We also meet Dr. Zhang Tianbu whose approaches to treatment incorporate Buddhist influences, such as the practice of repeatedly asking the same question several times which was used in meditative practices of the Chan school.

Oedipus in China introduces the work of some European specialists in psychoanalysis who have been coming to China. One of them observes that at first he wondered about the wisdom of introducing psychoanalysis to China at this time, since they have many issues confronting them, but he became convinced of its value for them when he realized that their patients face the same conflicts and problems that he sees in Europe, with only superficial differences.

The film includes visualizations of patients' dreams, with one patient commenting that a calm life can hide contradictions, and another saying that the strange things she sees in dreams are inspirations for her works of art. Early in the film a bicyclist rides through the Chinese countryside carrying h a huge red banner with the Chinese character for "dream" on it.

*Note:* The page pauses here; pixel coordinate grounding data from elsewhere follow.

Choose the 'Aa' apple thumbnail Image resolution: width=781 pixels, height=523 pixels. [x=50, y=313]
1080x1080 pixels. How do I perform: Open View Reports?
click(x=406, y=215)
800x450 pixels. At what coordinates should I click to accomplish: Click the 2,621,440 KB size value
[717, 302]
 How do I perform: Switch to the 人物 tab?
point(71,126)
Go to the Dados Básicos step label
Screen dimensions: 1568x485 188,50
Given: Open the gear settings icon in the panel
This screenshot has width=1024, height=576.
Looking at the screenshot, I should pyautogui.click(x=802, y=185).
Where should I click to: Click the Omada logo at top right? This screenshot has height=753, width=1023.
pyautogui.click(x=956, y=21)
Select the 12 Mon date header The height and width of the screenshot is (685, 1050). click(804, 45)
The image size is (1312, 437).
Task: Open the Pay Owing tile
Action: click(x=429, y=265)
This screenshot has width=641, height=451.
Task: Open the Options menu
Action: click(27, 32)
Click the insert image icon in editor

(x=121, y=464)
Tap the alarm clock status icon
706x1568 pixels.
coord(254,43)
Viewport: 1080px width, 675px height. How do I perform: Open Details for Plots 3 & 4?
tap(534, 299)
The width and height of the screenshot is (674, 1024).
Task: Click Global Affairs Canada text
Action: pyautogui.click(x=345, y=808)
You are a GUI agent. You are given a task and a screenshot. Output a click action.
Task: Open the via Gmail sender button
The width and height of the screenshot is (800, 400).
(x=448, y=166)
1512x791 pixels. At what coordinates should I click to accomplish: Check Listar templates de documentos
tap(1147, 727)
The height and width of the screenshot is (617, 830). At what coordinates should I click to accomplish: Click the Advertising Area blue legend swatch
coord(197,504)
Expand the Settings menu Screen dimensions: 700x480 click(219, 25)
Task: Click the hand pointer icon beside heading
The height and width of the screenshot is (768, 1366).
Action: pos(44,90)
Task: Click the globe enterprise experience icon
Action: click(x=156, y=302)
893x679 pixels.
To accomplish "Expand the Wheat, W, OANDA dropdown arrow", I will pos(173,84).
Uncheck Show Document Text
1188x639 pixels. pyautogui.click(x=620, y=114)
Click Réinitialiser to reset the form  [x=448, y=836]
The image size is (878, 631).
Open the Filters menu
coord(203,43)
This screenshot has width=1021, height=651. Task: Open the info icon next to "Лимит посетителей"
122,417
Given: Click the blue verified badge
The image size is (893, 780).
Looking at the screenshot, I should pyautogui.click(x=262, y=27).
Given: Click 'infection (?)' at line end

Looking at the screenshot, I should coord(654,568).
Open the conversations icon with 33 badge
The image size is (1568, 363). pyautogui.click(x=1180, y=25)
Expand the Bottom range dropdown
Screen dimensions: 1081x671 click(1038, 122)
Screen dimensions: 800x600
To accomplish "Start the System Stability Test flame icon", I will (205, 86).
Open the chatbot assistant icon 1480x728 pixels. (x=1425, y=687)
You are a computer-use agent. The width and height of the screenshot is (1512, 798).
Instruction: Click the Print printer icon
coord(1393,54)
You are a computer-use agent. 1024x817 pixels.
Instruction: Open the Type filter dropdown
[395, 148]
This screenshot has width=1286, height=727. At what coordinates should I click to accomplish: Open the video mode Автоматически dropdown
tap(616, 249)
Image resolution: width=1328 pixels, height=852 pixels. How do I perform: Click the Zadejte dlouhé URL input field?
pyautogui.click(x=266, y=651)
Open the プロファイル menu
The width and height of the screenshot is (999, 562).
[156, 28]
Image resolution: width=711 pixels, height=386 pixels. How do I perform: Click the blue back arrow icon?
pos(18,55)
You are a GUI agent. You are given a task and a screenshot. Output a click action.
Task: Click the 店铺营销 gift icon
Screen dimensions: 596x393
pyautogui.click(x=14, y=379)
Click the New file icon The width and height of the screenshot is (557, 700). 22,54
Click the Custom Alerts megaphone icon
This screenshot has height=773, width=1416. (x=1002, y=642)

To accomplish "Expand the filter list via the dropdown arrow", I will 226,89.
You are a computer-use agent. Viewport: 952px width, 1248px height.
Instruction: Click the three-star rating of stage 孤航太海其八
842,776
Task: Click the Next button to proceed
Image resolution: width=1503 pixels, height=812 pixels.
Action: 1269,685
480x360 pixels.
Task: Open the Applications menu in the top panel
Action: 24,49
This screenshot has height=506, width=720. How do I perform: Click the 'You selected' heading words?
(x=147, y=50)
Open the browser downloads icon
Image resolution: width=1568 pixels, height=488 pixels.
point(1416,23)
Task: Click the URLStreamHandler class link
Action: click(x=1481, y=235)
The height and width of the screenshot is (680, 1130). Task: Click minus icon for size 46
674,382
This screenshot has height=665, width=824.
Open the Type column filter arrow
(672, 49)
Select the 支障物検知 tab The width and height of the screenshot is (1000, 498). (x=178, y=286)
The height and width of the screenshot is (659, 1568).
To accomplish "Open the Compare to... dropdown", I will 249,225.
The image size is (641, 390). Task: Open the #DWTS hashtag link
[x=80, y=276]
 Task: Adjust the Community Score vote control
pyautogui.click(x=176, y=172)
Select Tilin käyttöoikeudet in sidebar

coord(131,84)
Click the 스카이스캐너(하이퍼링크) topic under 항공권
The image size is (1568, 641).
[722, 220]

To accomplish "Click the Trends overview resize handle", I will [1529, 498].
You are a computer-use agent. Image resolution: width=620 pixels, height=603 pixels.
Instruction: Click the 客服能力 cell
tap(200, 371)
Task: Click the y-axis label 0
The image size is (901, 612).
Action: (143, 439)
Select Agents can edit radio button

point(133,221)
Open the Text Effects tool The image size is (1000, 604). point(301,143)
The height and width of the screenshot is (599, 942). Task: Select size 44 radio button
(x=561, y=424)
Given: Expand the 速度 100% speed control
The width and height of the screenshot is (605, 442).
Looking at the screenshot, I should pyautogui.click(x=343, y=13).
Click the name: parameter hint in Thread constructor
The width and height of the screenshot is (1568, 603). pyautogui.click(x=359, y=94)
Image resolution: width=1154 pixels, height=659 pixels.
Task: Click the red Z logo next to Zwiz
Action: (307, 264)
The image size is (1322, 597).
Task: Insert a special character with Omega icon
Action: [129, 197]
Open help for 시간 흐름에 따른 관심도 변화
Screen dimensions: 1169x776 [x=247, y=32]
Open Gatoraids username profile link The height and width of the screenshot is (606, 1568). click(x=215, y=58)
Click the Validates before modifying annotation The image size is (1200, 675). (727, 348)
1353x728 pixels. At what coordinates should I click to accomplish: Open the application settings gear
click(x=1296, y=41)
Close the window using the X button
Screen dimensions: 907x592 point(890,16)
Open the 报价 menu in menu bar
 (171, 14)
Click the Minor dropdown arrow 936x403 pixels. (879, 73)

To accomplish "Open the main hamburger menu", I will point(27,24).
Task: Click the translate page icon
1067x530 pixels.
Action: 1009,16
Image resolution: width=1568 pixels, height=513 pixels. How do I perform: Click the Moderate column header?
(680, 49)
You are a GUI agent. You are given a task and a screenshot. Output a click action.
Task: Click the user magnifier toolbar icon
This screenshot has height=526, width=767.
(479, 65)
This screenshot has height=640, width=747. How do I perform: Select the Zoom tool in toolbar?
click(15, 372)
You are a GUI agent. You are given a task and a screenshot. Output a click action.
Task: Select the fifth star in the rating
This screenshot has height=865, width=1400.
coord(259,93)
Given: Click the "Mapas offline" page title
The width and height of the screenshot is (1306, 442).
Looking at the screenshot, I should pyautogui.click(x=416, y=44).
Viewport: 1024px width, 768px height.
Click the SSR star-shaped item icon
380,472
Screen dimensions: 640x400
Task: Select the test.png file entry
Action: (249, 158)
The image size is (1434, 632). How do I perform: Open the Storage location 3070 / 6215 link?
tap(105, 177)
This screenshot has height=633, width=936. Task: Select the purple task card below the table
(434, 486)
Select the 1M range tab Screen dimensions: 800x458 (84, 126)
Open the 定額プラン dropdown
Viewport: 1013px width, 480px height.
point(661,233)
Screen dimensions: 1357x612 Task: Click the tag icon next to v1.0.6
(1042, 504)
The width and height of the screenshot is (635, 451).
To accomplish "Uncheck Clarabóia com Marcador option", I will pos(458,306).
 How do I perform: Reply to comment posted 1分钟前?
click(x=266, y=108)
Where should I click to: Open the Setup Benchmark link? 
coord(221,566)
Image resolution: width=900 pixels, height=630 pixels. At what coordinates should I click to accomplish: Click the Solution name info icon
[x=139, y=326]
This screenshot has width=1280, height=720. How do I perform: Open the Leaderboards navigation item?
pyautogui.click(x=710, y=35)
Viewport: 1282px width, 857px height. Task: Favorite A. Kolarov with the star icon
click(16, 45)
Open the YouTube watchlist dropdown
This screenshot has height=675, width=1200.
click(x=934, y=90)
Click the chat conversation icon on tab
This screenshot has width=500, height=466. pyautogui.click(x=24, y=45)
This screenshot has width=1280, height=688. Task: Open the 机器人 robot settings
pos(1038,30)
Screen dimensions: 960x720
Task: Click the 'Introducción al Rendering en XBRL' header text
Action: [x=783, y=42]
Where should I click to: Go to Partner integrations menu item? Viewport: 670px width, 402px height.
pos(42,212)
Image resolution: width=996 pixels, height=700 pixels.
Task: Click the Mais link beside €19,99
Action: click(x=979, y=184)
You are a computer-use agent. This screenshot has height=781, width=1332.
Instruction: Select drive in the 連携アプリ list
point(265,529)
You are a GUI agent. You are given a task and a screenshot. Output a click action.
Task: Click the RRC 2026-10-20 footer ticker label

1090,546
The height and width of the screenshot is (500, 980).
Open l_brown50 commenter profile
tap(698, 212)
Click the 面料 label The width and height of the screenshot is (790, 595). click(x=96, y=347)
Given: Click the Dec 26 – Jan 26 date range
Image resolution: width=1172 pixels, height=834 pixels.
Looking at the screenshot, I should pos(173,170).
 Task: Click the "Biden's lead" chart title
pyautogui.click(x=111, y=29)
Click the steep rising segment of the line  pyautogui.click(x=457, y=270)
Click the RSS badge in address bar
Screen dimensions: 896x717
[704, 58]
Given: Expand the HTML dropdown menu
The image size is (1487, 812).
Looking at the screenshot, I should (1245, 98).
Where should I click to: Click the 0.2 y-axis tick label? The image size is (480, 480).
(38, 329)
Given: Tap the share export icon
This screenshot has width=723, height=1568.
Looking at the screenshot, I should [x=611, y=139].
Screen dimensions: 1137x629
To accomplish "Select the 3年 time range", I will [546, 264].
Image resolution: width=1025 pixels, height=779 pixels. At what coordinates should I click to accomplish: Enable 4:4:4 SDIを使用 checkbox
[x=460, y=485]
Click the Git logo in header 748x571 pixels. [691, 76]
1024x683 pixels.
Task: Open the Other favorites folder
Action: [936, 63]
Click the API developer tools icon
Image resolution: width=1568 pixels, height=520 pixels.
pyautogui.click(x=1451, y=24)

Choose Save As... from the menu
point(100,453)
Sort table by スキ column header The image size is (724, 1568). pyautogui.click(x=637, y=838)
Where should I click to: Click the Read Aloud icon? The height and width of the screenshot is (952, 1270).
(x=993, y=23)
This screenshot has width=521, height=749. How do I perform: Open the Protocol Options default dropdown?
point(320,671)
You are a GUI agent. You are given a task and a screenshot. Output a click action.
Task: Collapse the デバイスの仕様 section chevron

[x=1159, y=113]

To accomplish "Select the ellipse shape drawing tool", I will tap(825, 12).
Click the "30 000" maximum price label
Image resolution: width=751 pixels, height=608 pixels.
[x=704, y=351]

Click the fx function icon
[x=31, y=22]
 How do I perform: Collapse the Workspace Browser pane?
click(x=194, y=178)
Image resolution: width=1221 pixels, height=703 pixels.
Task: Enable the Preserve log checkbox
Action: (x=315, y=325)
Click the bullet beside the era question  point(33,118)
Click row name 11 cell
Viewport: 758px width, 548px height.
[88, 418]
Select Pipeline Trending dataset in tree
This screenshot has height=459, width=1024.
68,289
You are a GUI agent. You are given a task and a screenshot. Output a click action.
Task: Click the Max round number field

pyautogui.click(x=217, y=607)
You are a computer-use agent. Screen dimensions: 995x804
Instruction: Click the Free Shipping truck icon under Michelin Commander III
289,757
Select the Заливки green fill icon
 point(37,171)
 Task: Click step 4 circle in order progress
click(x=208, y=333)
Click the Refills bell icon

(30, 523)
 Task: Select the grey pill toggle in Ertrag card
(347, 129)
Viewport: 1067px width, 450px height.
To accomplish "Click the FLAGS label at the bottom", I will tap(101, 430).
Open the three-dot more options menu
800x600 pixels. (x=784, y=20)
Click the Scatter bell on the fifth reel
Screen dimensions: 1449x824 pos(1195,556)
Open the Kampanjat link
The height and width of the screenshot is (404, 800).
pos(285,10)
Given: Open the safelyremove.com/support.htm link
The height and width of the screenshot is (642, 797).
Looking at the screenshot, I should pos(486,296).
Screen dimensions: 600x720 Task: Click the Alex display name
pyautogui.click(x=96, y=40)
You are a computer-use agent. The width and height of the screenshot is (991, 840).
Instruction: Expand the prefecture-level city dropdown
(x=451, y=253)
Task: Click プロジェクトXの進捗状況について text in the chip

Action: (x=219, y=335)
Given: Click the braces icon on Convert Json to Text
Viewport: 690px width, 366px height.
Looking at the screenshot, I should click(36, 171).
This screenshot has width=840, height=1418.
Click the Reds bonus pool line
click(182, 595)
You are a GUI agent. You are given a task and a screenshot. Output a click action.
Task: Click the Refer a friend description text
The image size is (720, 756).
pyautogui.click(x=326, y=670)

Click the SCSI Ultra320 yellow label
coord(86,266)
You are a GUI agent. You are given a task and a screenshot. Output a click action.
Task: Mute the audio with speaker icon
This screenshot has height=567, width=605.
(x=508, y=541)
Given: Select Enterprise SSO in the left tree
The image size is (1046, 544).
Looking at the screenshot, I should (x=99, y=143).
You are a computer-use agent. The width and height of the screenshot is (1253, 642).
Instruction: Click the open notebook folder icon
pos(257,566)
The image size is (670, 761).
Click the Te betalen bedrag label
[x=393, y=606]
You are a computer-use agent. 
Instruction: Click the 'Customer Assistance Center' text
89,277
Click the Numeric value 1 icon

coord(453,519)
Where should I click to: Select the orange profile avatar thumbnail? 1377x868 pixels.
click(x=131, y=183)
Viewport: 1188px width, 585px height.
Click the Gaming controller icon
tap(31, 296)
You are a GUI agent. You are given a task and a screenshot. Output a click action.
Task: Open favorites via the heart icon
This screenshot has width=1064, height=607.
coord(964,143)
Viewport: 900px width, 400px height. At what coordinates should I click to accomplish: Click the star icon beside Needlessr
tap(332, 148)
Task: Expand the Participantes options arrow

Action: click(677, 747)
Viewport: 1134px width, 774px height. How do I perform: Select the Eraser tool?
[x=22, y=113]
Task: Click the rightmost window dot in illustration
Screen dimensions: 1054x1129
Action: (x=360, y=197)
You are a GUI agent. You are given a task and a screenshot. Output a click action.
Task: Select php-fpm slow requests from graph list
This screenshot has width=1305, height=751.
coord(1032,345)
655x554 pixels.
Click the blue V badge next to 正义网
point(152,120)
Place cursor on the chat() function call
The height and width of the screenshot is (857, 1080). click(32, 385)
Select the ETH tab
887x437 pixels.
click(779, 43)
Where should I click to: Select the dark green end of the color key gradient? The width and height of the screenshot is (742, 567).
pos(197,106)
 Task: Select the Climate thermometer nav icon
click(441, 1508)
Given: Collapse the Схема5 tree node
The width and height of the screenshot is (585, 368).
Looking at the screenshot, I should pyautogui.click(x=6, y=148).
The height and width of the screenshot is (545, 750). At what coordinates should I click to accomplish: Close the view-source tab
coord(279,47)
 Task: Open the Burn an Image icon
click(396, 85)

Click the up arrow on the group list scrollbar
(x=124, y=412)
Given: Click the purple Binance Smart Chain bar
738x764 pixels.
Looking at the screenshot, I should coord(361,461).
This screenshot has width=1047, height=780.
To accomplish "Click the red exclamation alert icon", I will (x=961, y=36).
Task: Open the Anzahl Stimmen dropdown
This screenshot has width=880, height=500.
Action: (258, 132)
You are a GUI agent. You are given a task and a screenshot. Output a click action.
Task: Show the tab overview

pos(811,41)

These sequences are interspersed among interviews and visits to clinics, hospitals and schools.

One of the major challenges Chinese mental health specialists face is treating patients who experienced the Cultural Revolution in which the old social system was uprooted and individuals’ ideas were repressed. A sequence in the film shows people having their photographs taken in front of the large painting of Mao Zedong in Tienanmen Square. Huo Datong discusses how Mao stripped fathers of their authority in the family. The one-child family also added to that. Parents are competing with each other for the child's love, while the child becomes a "little emperor" in the family. Without any siblings, these children are surrounded by adults all day.

The one-child family is a special problem in the case of families with disabled children, since parents cannot count on the child to care for them in their (and their parents') old age. At a center for autistic children, a woman talks about having seriously considered suicide. A French psychoanalyst comments that parents need help, not only the children. He also mentions that as many as 75% of the children are not really autistic. In Europe or America these children would receive some other kind of treatment and learn how to function in society.

The film ends with Professor Huo discussing psychoanalysis as providing a sense of freedom, a time when one can talk openly. However, he thinks that his own efforts and those of the many specialists introduced in the film can only have limited influence in the absence of real freedom of speech in Chinese society.

This documentary raises questions that could be used to initiate discussions on a wide variety of topics, everything from global health to the societal costs of economic expansion, or the roles that foreigners are playing in China’s recent history. It may be appropriate as supplemental material, or could be the focus of an assignment. This film is especially appropriate for libraries with collections in Asian studies, global health, globalization, or psychoanalysis, but should be considered by all academic or large public libraries.